• **DATA PROVIDED**:
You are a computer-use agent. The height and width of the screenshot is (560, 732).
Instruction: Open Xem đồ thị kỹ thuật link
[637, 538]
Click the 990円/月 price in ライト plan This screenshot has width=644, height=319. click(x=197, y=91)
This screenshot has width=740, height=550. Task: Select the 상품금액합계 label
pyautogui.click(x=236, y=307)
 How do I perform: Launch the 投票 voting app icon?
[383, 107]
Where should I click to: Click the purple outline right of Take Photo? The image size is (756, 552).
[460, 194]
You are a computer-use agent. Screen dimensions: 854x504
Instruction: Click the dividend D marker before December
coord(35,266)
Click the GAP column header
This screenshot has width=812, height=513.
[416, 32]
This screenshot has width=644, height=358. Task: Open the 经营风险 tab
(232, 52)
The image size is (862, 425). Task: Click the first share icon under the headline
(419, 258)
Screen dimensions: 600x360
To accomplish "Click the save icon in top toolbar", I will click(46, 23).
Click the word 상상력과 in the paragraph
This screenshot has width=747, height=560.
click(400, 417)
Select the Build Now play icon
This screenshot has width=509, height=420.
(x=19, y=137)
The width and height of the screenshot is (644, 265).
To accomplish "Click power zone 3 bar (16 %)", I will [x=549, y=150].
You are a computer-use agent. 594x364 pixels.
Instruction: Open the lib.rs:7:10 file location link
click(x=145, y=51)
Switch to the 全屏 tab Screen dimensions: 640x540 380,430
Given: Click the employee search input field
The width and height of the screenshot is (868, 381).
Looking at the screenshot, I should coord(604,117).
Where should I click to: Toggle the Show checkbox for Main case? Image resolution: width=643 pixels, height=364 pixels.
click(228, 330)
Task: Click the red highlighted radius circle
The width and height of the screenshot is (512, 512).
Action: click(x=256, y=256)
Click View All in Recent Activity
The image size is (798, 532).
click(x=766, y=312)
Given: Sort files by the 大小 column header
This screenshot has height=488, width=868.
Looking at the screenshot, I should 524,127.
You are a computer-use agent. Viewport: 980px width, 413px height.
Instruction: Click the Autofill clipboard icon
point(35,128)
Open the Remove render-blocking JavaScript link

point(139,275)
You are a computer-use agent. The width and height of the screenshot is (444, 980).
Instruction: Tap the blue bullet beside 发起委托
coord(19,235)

• **WORK TASK**: Please output the lines of the listing above that fall in the stretch from the one with "Screen dimensions: 600x360" through the one with "The width and height of the screenshot is (644, 265).", exactly and only those.

• **EXPECTED ANSWER**:
Screen dimensions: 600x360
To accomplish "Click the save icon in top toolbar", I will click(46, 23).
Click the word 상상력과 in the paragraph
This screenshot has width=747, height=560.
click(400, 417)
Select the Build Now play icon
This screenshot has width=509, height=420.
(x=19, y=137)
The width and height of the screenshot is (644, 265).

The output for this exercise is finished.